Pastels seem like an unlikely material for an artist seeking photographic realism, but that's exactly what Riva Sweetrocket uses. Her drawing style is neo-pop, and she gives more than a little tip of the hat to the great artists of the '60s in her work. The large-format drawings displayed in her solo exhibit at the Arvada Center, Testify, are both exquisitely crafted and thoughtfully conceived. At Arvada and elsewhere, Sweetrocket's crisply rendered and imaginatively composed drawings are incredible achievements.
In the mid-twentieth century, a loose-knit group of New Mexico artists embraced the international transcendentalist movement and began putting spiritual references into their paintings.

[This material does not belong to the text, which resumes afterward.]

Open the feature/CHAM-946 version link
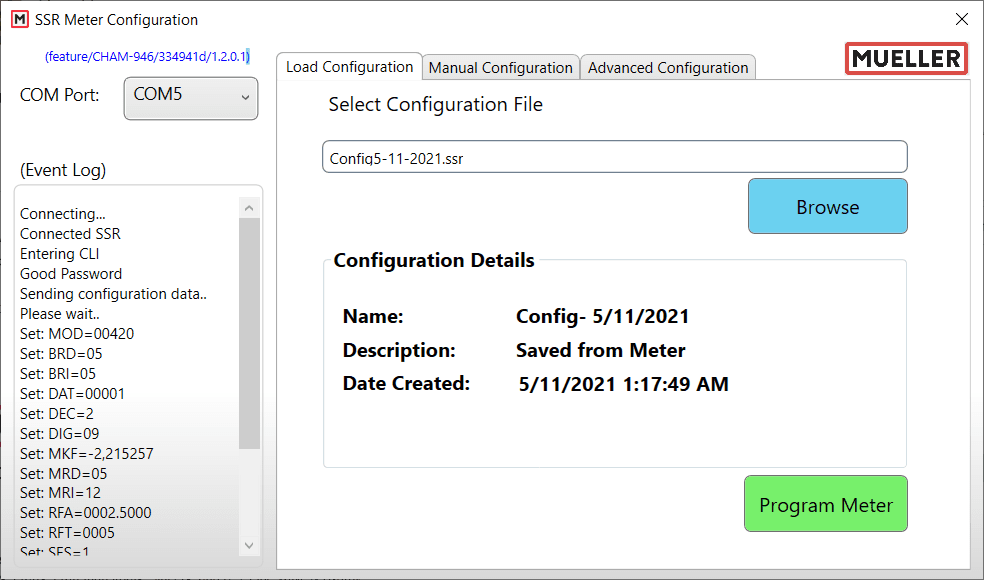Image resolution: width=984 pixels, height=580 pixels. click(146, 57)
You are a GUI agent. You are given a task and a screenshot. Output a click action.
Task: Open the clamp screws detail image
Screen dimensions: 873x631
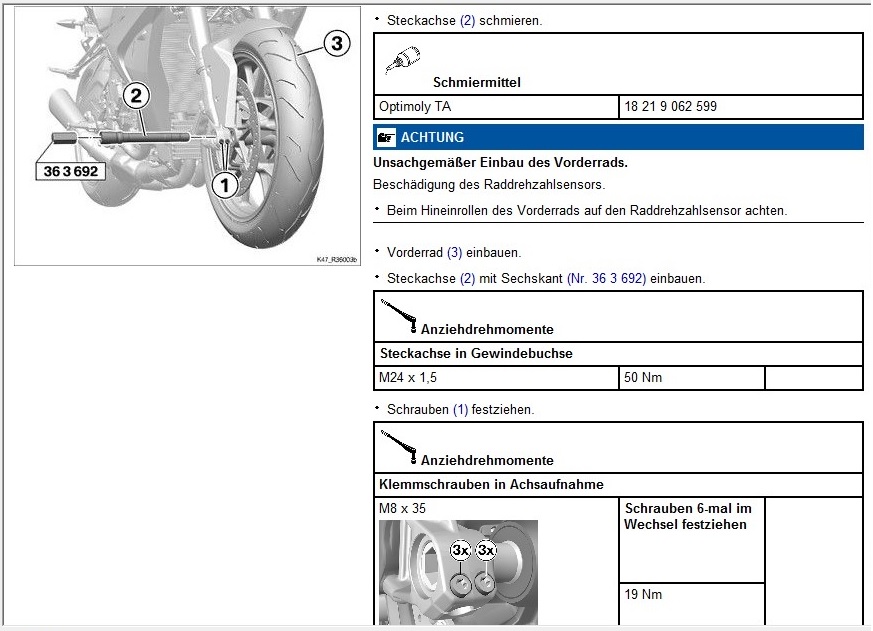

They depicted the sights of the Land of Enchantment with geometric and organic shapes and bright colors. Artist Warren Kelly grew up in Taos and adopted the style of this school. Original + Digital at Pirate: A Contemporary Art Oasis included two of his paintings, which were stunning in their own right, but it was his modern take on the old style -- boldly colored neo-transcendentalist digital prints -- that really made this show stand out.
Good evidence that Spark Galley is a center for ceramics was the microCOSMIC exhibit, a handsome solo devoted to the nature-based abstractions of Katie Martineau-Caron. Seeds, pods, plants and even viruses inspire her sculptures' shapes, and she tries to emulate the colors and textures of the outdoors with her richly toned and multi-dimensional glazes. MicroCOSMIC proved that Martineau-Caron is among the best ceramic artists in town.